O tempo e a profissão me fizeram perder esse medo. Não de todo. Teria como ser diferente? Meu ofício me ensina a lidar com as misérias humanas, sendo elas das mais distintas espécies. Essa lida, tenho uma função educativa de nominá-las. Só é possível combater o que foi reconhecido.
A ideia da desgraça é um dos principais temores humanos. Não queremos imaginar que Deus nos deu as costas. Na imagem divina, encontramos a ideia de um amparo para que suportemos as adversidades, estando elas fora ou dentro de nós.
Da mesma forma, quando abençoamos alguém (o que é comum nesse jeito tradicional que cito), o que se busca é uma dupla afirmação do sagrado: em mim e no outro. É como se emprestássemos nossos braços para acolher, suplementando provisoriamente o abraço divinal.
Esse é um traço comum por validar uma necessidade psíquica: o progresso, derivado da integração de fatores desconhecidos ou dissociados. Assim como acontece quando esperamos que Deus ofereça um sentido. Quando o caos se instala sobre as coisas do mundo, quando o que vemos não encontra sentido na nossa lógica.
Ao evocarmos uma bênção, recorremos, de forma humilde e submissa, a essa parcela sagrada que nos habita. Conferimos a ela um poder que, no fundo, nunca lhe faltou. Mas que o ego, em sua visão limitada e tendenciosa, pode querer tomar para si. Em vão, por mera incompetência.
Essas são algumas das razões que fazem da Psicologia Analítica uma vertente bastante atenta à religiosidade. Jung, inclusive, foi acusado diversas vezes de ser mais místico que científico.
De fato, ele reconhecia o mistério e a busca do significado como os grandes cernes da psique humana. Ao fim da vida, já não se importava tanto com os créditos pejorativos que lhe davam: ele não acreditava em Deus, ele “sabia” Deus.

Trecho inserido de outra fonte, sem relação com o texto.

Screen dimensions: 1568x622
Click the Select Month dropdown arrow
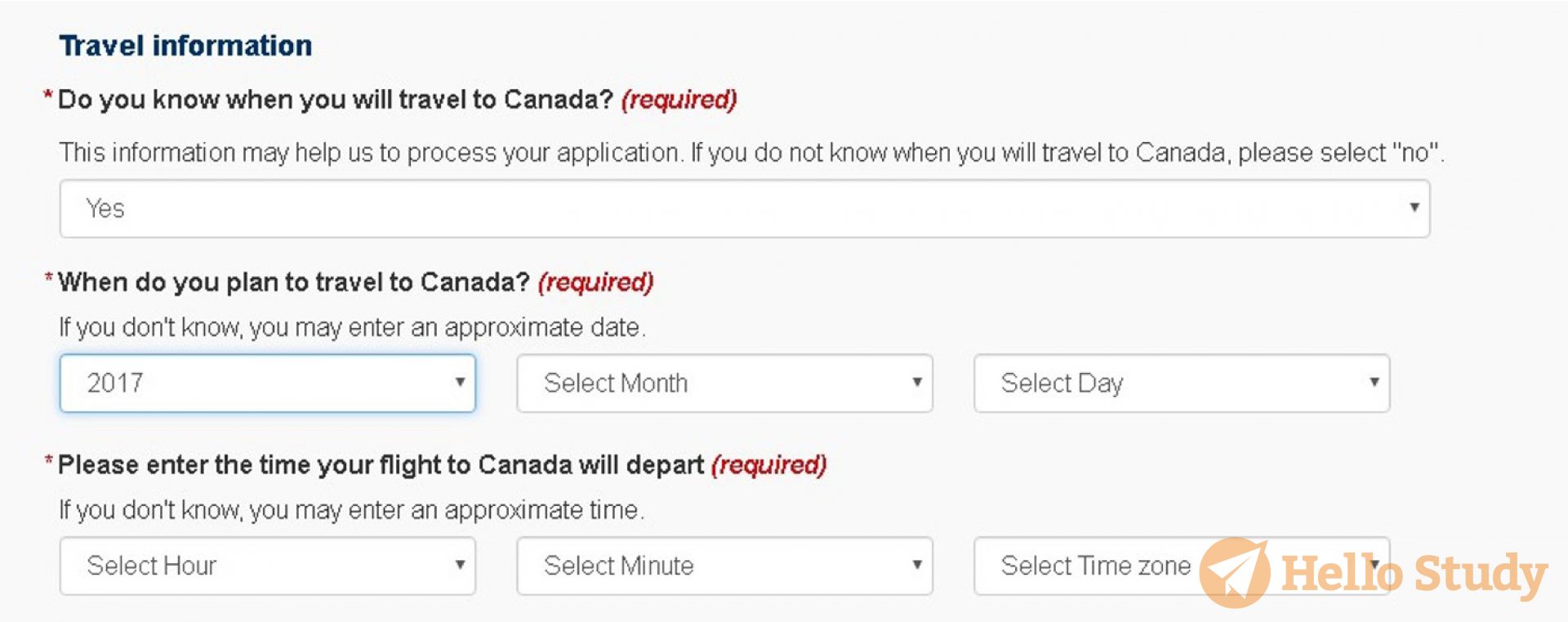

Da mesma forma, as bênçãos e maldições que nos chegam no consultório, nos discursos dos clientes, são observadas com o respeito e a reverência devidas. Terão sempre a importância que lhe são creditadas. Seria um absurdo querer destruir algo tão importante para a realidade do indivíduo. Afinal, nunca sabemos qual é a viga mestra, a que sustenta toda a edificação.